◆ Objective:
Please reproduce the forum thread about the old Velocity V2 RDA below in full, word for word.

◆ Extract provided:
# Vintage RDA ?



## Puff the Magic Dragon (1/7/18)

A week ago I took a look at my old Velocity V2 RDA gathering dust on one of my vape stands. It brought back memories of how revolutionary I thought it was back in August 1916 (edit = 2016) when I bought it.

I decided to give it another go for old times sake. I installed a single Ni80 Clapton coil (.3 Ohm). The main reason for this is that I way prefer single 22mm to anything else at the moment. I packed the empty space at the back of the deck with CB V2. I did this to a level above the posts. The result of this was a pretty small chamber.

The result is that it works like a dream. I have been using it on and off for a week and am really enjoying it. The cotton blocks the back airholes completely. The flavour is amazing. It is almost Hadaly level. I keep thinking that it is impossible to get really great flavour with such an old RDA.




Why don't some of you give it a go and tell me if I am imagining it ?

Another thing I tried was using the Wasp top cap on the Velocity V2 base. It works pretty well. Good flavour but the cap doesn't go all the way over the bottom o ring of the base. Not a big issue as it is still stable. Just a bit of fun. Modding is not only for mods

Reactions: Like 7


----------



## Petrus (1/7/18)

◆ Material shown:
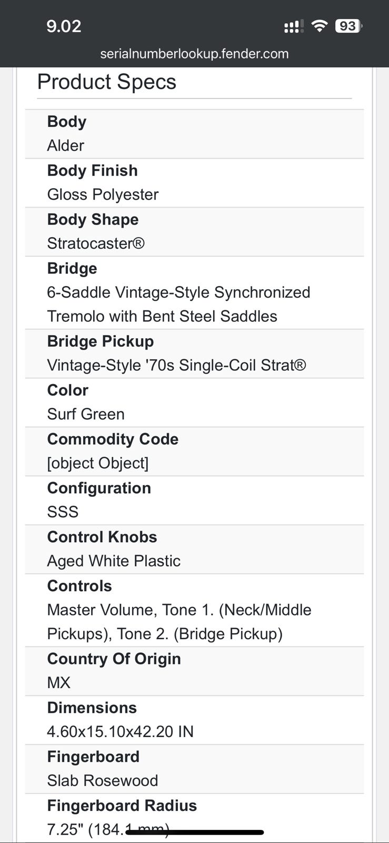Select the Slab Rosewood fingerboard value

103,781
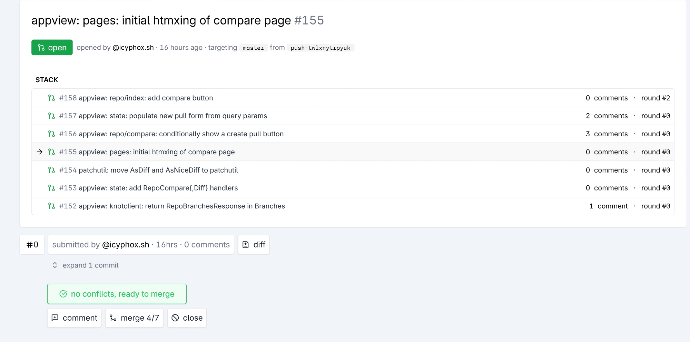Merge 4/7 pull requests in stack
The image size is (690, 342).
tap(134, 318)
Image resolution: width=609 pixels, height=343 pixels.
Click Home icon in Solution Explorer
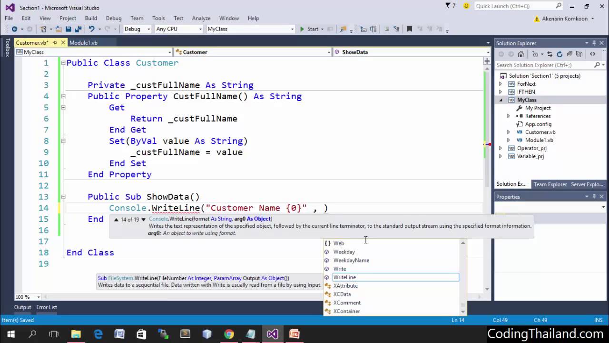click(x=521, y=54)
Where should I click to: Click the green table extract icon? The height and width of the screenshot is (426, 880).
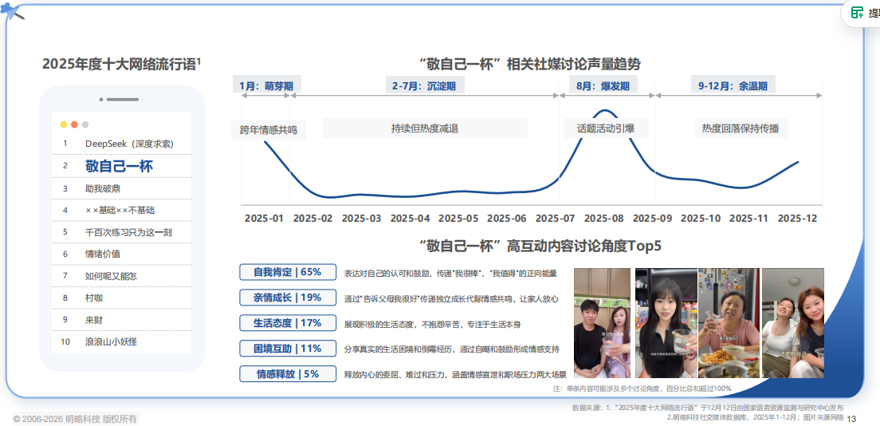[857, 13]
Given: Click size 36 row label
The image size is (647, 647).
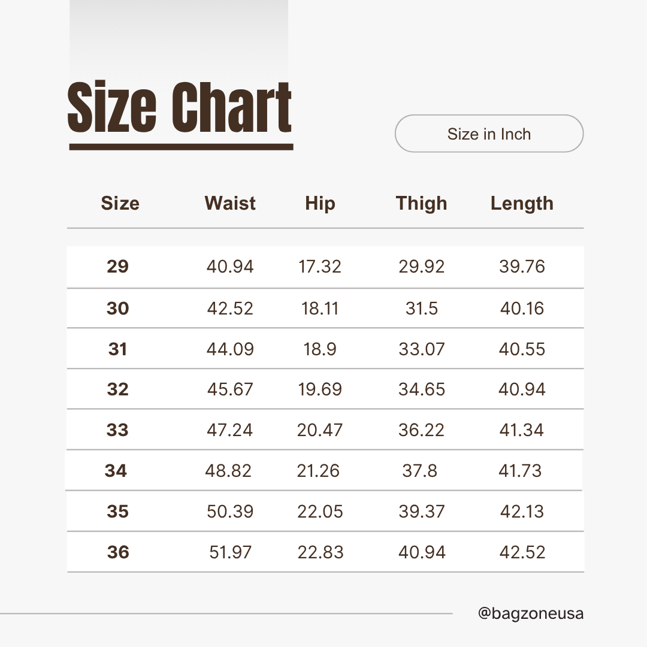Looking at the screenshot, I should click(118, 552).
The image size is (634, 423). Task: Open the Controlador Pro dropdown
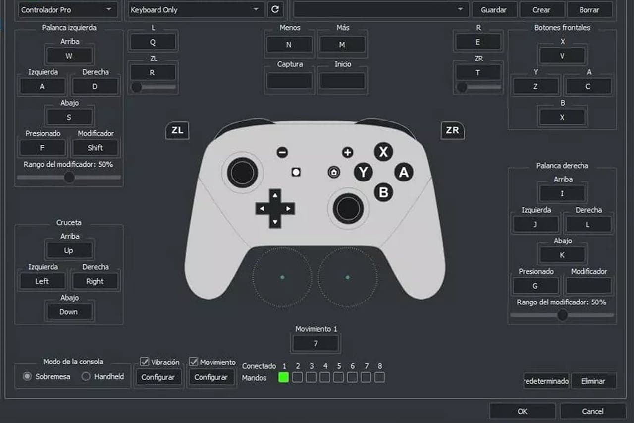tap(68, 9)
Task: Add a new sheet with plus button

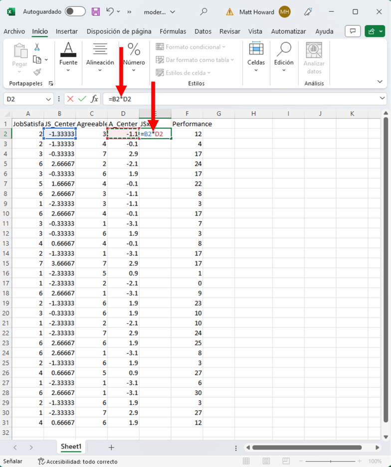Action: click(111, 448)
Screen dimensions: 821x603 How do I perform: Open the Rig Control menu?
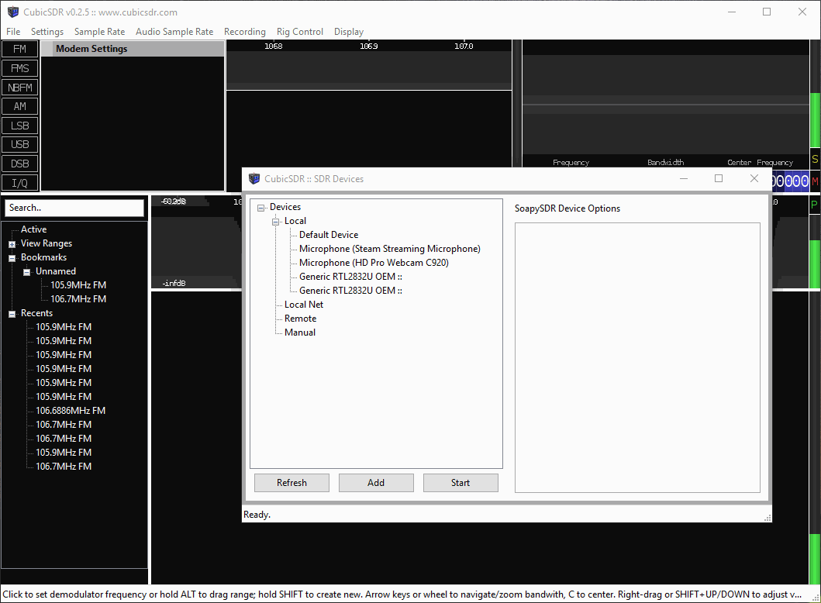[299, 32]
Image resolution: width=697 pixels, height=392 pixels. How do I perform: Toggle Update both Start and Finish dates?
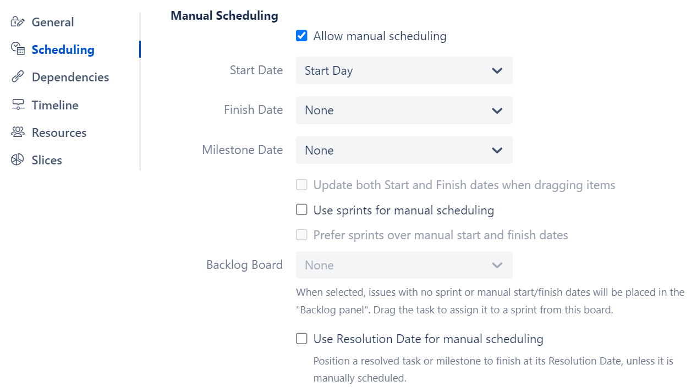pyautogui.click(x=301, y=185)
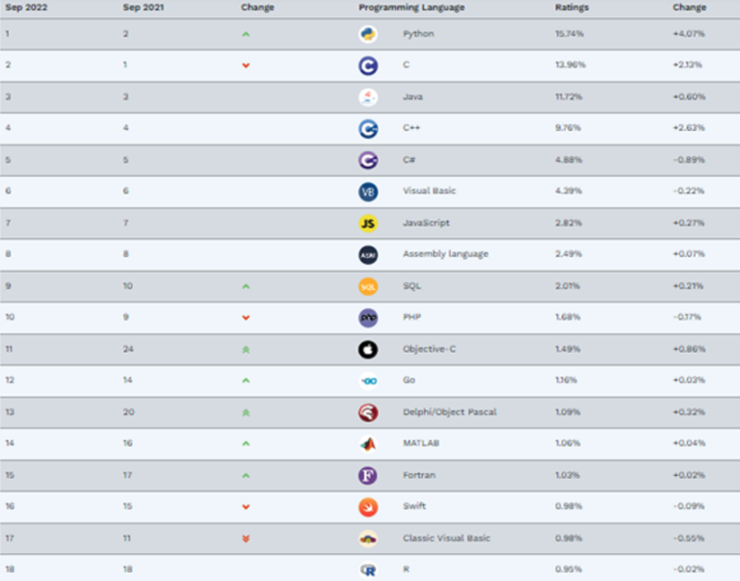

◆ Answer to the task:
# Vintage RDA ?



## Puff the Magic Dragon (1/7/18)

A week ago I took a look at my old Velocity V2 RDA gathering dust on one of my vape stands. It brought back memories of how revolutionary I thought it was back in August 1916 (edit = 2016) when I bought it.

I decided to give it another go for old times sake. I installed a single Ni80 Clapton coil (.3 Ohm). The main reason for this is that I way prefer single 22mm to anything else at the moment. I packed the empty space at the back of the deck with CB V2. I did this to a level above the posts. The result of this was a pretty small chamber.

The result is that it works like a dream. I have been using it on and off for a week and am really enjoying it. The cotton blocks the back airholes completely. The flavour is amazing. It is almost Hadaly level. I keep thinking that it is impossible to get really great flavour with such an old RDA.




Why don't some of you give it a go and tell me if I am imagining it ?

Another thing I tried was using the Wasp top cap on the Velocity V2 base. It works pretty well. Good flavour but the cap doesn't go all the way over the bottom o ring of the base. Not a big issue as it is still stable. Just a bit of fun. Modding is not only for mods

Reactions: Like 7


----------



## Petrus (1/7/18)